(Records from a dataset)

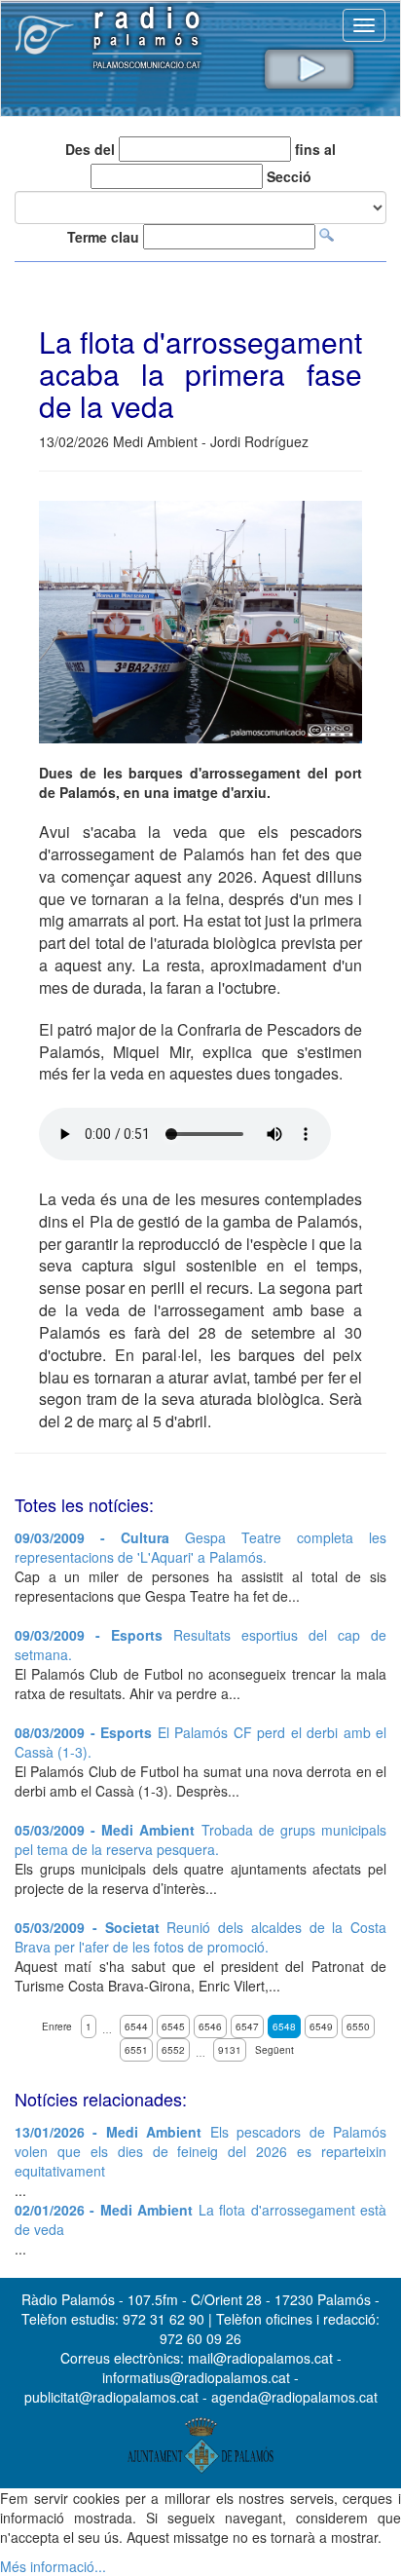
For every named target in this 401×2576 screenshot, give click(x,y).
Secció (289, 176)
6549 (321, 2026)
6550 (358, 2026)
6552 (173, 2050)
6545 (173, 2026)
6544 (136, 2026)
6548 (284, 2026)
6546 (210, 2026)
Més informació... (53, 2566)
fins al (315, 149)
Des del (90, 149)
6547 (247, 2026)
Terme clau (103, 236)
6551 (136, 2050)
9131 (229, 2050)
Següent (274, 2050)
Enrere (57, 2026)
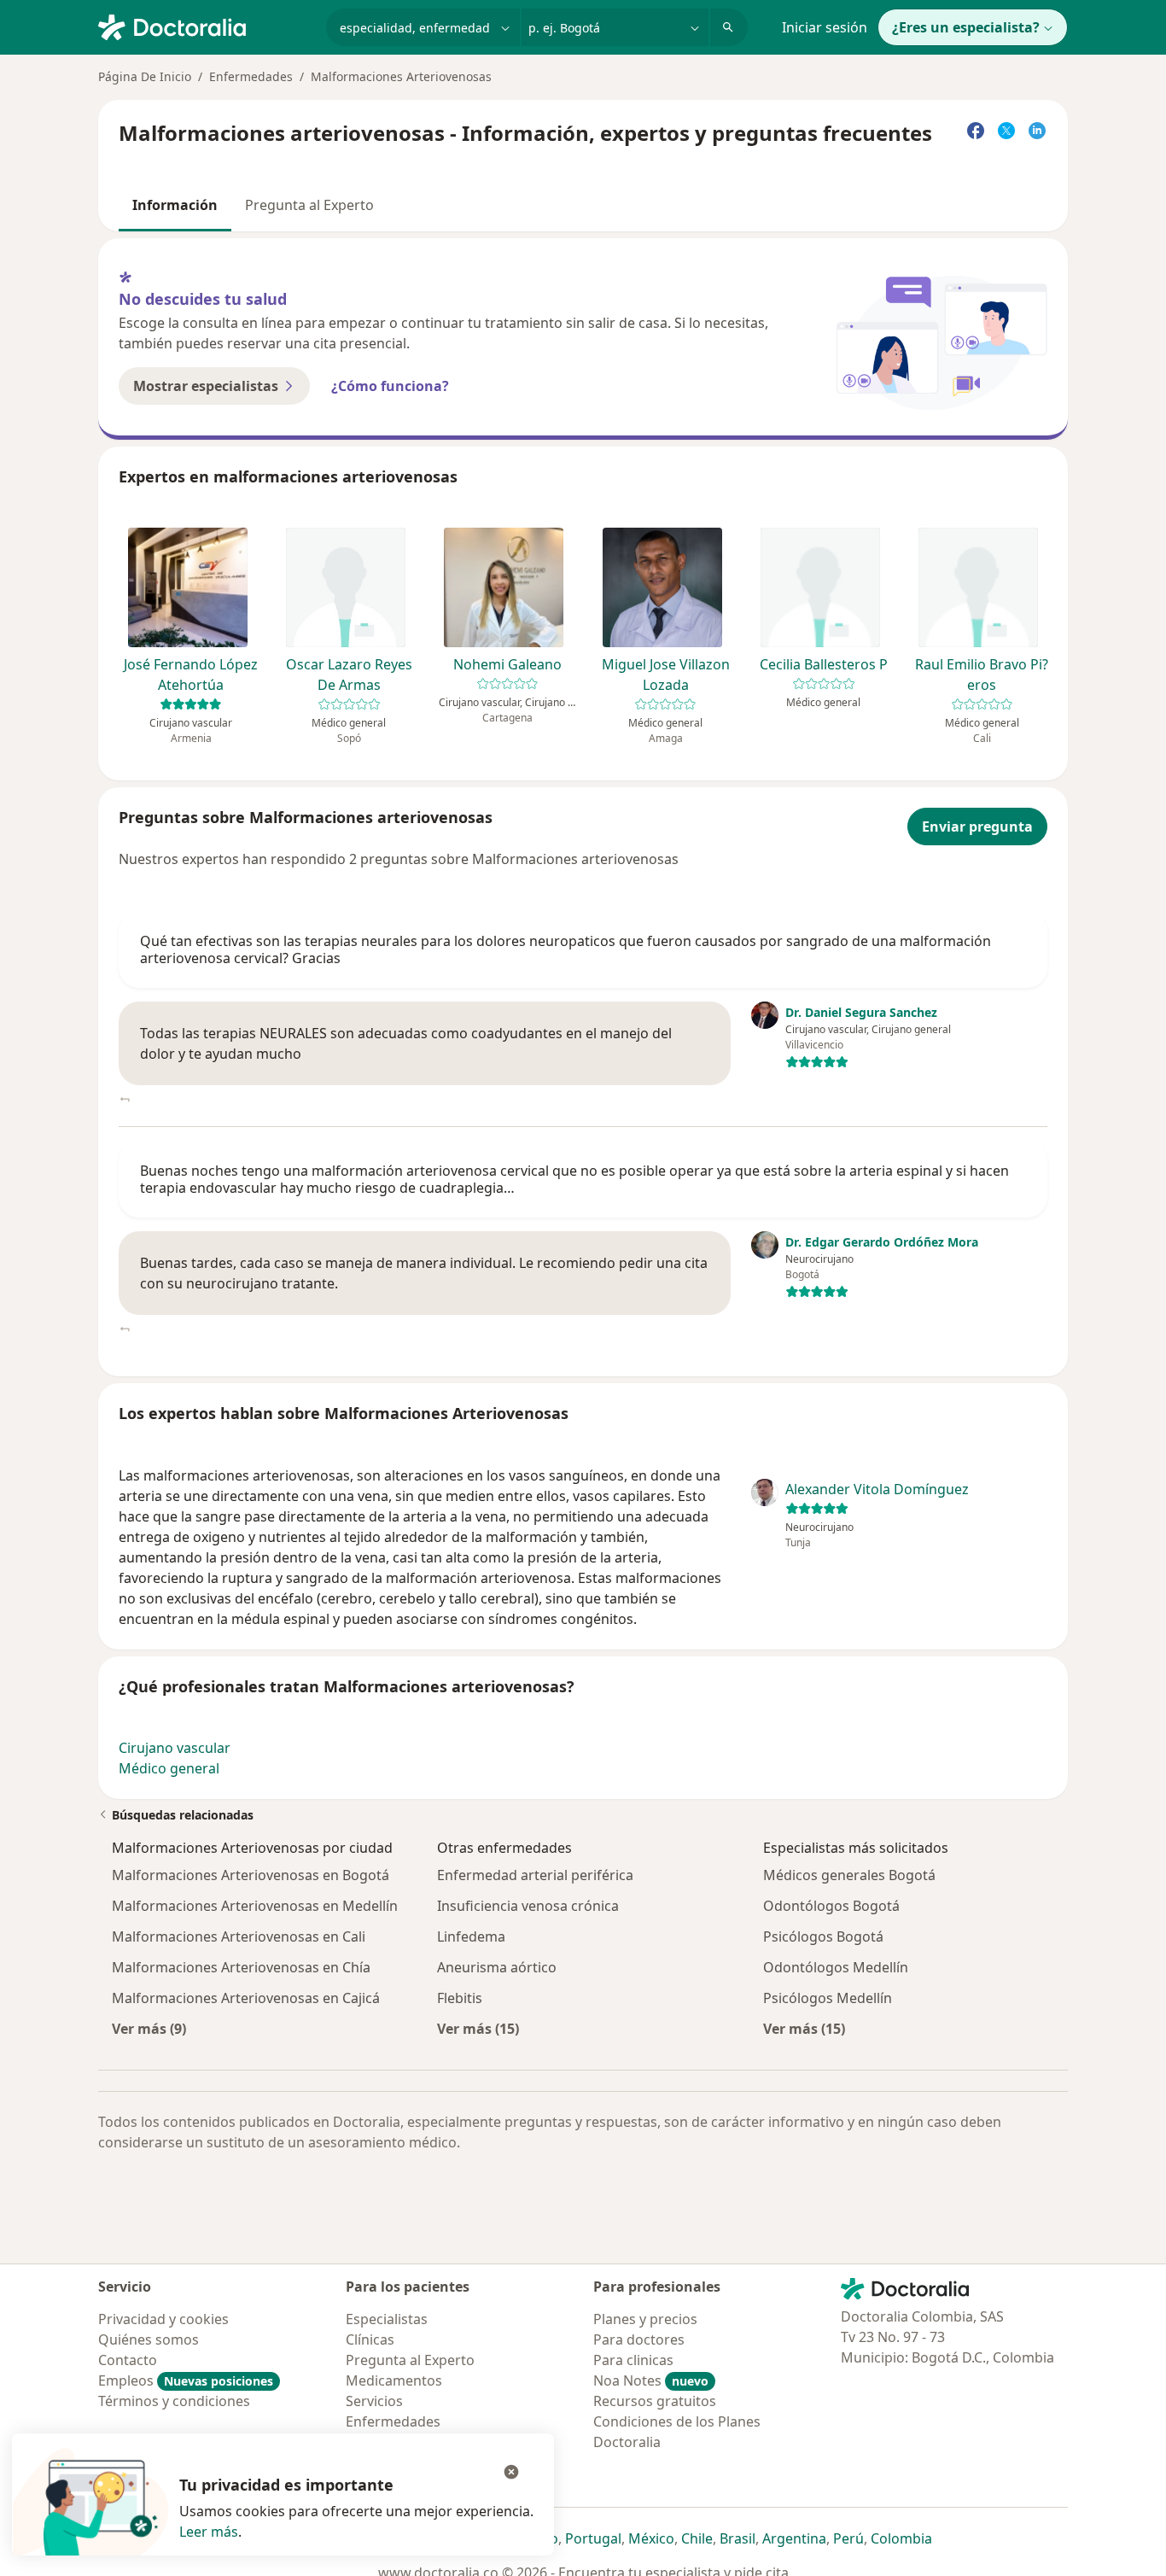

Directions: The answer must be an exact copy of the lines from the one containing "6544 (136, 2026)" through the last line of the records, with no pictures included.

Output of the exercise:
6544 (136, 2026)
6548 (284, 2026)
6546 (210, 2026)
Més informació... (53, 2566)
fins al (315, 149)
Des del (90, 149)
6547 (247, 2026)
Terme clau (103, 236)
6551 (136, 2050)
9131 (229, 2050)
Següent (274, 2050)
Enrere (57, 2026)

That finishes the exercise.